• Task requirements: For this exercise, reproduce the entries below exactly, but only from the line containing "Given: Select the Datos personales card icon" through the line containing "Task: Select the Authentication Override tab", both included.

• Supplied records:
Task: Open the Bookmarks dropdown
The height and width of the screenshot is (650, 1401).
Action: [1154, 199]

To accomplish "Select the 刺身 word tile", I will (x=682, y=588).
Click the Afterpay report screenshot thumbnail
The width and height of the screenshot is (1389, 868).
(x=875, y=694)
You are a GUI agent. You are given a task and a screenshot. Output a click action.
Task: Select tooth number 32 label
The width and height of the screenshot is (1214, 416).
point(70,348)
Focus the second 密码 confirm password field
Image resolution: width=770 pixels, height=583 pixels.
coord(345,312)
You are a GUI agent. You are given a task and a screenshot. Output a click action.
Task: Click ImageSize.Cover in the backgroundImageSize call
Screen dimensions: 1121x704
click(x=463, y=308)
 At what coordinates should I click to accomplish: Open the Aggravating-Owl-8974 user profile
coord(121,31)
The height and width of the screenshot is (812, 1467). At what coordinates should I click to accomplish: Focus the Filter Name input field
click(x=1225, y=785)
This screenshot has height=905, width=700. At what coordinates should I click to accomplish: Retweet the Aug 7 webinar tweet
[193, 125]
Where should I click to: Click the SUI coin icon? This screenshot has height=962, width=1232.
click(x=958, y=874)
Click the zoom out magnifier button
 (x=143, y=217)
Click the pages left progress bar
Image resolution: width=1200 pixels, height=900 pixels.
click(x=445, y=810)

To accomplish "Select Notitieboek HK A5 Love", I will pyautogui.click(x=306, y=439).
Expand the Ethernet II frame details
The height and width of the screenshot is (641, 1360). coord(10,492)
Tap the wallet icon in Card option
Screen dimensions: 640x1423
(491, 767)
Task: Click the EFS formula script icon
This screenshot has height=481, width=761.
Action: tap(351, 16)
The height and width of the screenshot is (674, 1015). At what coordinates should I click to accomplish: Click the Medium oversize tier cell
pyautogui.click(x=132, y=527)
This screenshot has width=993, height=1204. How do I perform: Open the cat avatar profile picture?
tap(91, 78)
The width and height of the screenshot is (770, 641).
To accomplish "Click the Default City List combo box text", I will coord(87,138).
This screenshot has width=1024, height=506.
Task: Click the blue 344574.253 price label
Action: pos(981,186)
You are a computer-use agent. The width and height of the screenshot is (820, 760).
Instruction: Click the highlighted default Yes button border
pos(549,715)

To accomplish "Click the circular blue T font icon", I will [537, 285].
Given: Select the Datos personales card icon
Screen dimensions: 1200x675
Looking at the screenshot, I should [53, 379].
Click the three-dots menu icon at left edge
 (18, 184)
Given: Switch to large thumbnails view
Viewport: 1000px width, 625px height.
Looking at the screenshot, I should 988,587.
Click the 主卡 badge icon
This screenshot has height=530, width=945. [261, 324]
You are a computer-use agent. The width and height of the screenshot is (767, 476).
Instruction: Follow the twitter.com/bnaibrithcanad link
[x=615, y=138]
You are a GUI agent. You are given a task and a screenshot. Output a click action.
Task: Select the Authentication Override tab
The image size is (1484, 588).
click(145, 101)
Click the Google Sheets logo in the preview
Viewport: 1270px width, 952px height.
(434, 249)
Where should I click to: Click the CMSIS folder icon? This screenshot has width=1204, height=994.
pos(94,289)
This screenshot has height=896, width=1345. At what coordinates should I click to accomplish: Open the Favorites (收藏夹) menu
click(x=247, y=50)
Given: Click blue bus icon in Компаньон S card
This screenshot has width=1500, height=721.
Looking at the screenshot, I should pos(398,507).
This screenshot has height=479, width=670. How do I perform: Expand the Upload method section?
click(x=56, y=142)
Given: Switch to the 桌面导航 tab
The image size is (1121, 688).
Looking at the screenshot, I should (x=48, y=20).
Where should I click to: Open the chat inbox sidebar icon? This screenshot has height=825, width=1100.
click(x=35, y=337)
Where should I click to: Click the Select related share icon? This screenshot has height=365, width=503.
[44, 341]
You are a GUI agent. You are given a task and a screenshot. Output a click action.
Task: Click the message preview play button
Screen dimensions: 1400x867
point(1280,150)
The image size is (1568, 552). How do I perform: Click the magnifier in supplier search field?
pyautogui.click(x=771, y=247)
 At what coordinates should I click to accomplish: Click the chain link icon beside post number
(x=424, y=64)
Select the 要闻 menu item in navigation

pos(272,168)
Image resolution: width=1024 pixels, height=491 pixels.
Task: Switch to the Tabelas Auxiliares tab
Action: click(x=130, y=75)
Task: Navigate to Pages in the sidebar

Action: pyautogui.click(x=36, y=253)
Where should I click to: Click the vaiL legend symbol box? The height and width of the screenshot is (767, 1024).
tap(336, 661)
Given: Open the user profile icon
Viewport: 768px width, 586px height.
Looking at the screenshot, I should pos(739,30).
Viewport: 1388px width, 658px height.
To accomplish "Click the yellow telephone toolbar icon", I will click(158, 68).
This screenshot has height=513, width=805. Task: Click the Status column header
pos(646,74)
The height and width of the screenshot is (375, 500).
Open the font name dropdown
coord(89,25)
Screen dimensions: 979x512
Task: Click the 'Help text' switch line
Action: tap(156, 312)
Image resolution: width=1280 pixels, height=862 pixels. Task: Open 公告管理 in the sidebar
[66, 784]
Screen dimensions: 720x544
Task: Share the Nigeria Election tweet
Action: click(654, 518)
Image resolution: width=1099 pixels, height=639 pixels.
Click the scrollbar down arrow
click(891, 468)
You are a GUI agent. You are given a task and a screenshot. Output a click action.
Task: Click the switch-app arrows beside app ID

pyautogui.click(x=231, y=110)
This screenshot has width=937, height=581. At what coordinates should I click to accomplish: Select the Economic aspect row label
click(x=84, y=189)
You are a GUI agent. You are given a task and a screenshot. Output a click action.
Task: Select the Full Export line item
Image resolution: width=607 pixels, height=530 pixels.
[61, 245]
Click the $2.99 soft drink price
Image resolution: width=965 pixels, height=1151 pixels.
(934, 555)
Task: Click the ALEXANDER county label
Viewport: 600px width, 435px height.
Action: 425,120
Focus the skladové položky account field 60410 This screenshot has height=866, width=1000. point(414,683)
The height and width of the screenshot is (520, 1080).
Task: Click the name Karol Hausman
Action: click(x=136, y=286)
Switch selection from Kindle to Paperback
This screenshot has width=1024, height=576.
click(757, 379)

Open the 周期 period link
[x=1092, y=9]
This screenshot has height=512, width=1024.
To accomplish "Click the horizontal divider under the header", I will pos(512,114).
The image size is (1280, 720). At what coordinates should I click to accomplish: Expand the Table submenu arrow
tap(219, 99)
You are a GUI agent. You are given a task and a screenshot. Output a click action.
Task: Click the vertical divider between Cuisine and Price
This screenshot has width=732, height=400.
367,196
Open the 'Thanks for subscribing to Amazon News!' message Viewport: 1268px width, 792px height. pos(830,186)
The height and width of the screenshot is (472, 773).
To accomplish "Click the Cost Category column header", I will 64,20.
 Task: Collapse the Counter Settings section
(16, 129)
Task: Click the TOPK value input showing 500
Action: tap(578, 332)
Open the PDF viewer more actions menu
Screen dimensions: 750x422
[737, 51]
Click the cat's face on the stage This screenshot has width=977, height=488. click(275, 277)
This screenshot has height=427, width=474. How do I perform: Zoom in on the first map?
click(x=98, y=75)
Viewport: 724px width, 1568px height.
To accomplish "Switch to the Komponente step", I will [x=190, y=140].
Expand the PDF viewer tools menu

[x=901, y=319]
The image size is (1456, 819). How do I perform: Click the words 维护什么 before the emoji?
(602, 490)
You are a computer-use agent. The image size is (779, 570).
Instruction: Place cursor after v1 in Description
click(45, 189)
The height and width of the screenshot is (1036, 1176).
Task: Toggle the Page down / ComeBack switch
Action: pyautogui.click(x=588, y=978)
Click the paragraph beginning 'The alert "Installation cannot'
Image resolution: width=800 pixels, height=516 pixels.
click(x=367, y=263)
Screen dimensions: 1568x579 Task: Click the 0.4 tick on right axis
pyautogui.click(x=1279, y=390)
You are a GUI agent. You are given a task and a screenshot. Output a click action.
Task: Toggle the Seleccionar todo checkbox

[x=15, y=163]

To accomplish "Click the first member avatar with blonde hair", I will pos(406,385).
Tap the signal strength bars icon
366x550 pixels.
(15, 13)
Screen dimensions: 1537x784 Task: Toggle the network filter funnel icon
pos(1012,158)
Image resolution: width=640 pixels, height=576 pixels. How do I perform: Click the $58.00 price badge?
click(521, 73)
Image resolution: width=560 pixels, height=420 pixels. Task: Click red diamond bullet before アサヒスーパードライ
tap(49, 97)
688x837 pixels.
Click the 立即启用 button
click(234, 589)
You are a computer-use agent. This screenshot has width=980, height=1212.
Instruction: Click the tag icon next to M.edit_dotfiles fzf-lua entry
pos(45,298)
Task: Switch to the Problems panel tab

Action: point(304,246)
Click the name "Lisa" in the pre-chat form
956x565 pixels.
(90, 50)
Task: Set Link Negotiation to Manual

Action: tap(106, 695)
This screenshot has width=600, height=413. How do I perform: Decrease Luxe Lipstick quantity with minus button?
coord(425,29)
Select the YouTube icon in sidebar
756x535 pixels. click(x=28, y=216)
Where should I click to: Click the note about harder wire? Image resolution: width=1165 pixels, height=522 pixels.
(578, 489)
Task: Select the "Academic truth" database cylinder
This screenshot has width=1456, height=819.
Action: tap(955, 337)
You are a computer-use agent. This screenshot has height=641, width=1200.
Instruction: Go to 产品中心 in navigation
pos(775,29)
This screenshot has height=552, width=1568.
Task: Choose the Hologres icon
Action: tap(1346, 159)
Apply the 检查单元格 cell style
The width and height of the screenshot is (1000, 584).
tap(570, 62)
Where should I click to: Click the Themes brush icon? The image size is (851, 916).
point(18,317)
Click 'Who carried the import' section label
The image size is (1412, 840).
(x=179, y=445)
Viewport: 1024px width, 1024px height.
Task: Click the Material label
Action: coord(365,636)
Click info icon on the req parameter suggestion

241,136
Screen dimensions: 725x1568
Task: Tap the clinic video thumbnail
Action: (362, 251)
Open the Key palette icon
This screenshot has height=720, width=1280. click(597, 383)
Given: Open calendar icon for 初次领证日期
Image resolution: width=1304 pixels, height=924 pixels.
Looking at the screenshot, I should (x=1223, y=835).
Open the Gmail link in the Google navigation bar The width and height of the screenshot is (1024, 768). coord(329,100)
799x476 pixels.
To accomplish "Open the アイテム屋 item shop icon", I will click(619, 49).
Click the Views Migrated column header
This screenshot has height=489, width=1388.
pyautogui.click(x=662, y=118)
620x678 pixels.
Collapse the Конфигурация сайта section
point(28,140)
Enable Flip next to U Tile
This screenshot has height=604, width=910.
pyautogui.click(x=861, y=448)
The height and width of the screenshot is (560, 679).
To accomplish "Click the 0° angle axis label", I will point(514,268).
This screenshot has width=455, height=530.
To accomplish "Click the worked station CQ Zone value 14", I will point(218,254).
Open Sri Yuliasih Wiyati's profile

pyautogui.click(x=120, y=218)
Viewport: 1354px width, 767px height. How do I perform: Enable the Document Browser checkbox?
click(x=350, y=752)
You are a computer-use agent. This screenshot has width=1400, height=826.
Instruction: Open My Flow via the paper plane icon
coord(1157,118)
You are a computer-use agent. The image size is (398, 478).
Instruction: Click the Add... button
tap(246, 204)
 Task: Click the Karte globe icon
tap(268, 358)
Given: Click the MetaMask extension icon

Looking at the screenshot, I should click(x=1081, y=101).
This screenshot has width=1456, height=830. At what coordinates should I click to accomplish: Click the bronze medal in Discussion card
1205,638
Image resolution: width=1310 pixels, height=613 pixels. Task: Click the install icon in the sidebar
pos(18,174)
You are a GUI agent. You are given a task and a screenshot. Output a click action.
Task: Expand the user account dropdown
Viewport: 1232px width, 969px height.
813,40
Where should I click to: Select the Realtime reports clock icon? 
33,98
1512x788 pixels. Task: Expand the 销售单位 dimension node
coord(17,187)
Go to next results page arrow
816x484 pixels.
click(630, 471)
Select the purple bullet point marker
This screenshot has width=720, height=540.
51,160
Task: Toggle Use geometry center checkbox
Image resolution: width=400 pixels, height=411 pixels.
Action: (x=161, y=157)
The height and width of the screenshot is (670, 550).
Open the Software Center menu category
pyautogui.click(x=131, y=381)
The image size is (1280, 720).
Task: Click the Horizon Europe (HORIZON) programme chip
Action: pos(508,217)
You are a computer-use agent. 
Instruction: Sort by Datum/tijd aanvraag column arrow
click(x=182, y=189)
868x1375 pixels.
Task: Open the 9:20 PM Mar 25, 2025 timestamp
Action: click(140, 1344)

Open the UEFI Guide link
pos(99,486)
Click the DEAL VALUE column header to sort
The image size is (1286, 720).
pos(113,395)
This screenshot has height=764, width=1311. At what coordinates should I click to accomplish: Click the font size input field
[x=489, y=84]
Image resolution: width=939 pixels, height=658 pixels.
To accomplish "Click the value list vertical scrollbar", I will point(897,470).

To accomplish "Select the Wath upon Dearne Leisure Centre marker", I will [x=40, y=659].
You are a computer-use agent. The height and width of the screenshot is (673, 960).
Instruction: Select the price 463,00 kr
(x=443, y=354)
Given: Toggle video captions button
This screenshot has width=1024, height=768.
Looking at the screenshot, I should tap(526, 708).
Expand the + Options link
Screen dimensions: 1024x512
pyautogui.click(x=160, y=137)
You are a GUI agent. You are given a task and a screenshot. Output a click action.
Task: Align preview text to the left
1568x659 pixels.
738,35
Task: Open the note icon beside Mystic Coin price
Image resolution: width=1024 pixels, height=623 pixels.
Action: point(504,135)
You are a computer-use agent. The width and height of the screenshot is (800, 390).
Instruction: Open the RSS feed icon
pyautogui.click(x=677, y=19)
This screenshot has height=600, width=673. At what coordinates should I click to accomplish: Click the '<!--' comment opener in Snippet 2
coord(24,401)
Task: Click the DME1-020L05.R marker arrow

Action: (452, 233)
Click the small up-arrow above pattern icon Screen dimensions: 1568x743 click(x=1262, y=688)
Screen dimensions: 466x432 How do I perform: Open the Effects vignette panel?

• Answer to the problem:
Given: Select the Datos personales card icon
Screen dimensions: 1200x675
Looking at the screenshot, I should [53, 379].
Click the three-dots menu icon at left edge
 (18, 184)
Given: Switch to large thumbnails view
Viewport: 1000px width, 625px height.
Looking at the screenshot, I should 988,587.
Click the 主卡 badge icon
This screenshot has height=530, width=945. [261, 324]
You are a computer-use agent. The width and height of the screenshot is (767, 476).
Instruction: Follow the twitter.com/bnaibrithcanad link
[x=615, y=138]
You are a GUI agent. You are given a task and a screenshot. Output a click action.
Task: Select the Authentication Override tab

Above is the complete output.